BEGIN Supplied material

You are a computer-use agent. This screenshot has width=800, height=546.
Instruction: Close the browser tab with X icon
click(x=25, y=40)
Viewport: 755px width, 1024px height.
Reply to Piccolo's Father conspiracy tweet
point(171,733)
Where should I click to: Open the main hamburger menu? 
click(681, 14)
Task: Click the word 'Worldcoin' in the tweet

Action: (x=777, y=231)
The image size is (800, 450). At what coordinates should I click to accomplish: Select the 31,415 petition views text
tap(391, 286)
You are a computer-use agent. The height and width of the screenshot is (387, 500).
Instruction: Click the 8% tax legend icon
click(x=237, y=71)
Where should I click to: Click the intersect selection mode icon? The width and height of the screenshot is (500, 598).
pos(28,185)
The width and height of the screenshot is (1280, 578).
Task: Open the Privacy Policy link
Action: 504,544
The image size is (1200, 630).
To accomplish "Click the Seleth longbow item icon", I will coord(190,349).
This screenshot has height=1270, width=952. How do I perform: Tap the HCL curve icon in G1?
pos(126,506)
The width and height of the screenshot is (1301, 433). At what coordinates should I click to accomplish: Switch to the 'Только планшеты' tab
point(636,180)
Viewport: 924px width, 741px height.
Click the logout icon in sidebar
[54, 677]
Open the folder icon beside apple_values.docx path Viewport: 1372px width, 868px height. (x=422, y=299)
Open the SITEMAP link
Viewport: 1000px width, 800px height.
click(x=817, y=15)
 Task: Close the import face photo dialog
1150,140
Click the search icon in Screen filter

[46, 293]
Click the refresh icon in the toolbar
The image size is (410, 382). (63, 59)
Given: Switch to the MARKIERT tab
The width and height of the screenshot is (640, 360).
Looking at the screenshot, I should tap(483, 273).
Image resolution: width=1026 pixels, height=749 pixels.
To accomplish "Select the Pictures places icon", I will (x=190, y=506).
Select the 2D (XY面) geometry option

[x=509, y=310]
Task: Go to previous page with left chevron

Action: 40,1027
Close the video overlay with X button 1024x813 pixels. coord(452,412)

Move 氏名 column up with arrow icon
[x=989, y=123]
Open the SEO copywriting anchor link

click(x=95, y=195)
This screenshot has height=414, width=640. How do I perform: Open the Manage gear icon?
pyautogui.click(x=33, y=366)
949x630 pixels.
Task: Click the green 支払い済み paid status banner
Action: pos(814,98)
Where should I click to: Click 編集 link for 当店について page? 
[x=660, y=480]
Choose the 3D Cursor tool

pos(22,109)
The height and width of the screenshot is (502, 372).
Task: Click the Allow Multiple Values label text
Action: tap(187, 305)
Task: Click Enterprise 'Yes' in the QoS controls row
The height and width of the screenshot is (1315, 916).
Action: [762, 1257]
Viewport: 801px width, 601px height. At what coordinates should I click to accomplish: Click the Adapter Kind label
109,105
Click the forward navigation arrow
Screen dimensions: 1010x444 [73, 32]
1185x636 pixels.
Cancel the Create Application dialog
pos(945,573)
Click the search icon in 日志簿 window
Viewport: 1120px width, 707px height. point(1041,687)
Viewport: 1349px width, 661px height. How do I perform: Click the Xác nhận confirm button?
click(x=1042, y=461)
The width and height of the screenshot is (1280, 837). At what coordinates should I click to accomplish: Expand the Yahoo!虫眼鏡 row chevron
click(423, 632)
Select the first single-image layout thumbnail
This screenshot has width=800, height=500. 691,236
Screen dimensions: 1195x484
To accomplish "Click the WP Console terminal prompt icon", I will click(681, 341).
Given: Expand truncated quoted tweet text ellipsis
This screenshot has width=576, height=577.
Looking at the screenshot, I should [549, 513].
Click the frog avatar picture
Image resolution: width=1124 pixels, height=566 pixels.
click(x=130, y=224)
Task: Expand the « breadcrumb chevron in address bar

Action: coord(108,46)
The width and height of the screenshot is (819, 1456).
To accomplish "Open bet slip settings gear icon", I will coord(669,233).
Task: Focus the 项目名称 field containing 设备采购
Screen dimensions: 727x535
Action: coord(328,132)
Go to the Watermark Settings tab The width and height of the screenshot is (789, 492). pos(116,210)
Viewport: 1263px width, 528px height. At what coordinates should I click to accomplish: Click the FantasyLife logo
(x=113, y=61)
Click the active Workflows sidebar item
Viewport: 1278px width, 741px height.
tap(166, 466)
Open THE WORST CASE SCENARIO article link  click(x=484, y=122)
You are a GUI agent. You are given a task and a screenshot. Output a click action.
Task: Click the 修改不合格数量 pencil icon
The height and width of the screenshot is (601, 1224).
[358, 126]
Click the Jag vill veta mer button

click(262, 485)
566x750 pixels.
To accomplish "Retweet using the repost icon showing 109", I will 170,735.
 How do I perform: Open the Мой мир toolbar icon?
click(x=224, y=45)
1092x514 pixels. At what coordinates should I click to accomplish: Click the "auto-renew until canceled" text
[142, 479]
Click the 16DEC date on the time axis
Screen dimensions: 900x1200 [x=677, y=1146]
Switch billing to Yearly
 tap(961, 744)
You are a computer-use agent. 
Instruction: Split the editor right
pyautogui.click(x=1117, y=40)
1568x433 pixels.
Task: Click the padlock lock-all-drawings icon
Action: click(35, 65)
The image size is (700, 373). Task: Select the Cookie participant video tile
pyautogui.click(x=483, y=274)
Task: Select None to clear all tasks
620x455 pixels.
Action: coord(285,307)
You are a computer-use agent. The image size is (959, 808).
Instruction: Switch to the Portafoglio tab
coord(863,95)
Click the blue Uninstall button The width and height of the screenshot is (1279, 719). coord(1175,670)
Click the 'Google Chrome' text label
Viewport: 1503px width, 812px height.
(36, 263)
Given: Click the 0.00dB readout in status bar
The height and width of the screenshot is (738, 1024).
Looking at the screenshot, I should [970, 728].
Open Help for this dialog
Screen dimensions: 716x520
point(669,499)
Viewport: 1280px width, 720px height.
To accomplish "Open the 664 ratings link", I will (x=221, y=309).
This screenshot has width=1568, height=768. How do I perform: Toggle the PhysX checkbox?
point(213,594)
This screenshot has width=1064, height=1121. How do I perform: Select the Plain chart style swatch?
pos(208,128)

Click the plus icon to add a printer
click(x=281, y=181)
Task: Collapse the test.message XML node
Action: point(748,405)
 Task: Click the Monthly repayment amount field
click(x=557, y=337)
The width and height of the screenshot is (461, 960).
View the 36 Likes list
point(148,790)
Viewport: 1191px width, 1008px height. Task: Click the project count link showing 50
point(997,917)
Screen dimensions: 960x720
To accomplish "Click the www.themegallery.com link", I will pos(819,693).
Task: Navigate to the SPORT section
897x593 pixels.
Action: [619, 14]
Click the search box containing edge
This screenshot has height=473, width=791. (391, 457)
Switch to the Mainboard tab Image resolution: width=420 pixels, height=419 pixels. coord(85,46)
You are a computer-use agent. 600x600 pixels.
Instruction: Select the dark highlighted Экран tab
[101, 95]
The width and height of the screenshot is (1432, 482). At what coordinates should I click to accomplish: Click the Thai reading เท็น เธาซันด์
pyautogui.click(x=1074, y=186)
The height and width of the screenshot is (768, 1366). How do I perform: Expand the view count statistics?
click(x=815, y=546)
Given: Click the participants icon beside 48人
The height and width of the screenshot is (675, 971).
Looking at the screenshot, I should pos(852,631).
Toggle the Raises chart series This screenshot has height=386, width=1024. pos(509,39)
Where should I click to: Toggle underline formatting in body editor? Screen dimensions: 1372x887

END Supplied material

» **What needs to be done**: Locate the word "computer" in the entries, and copy every line where it is found.

» **Output of the exercise**:
You are a computer-use agent. This screenshot has width=800, height=546.
You are a computer-use agent. The height and width of the screenshot is (387, 500).
You are a computer-use agent. 
You are a computer-use agent. The image size is (959, 808).
You are a computer-use agent. 600x600 pixels.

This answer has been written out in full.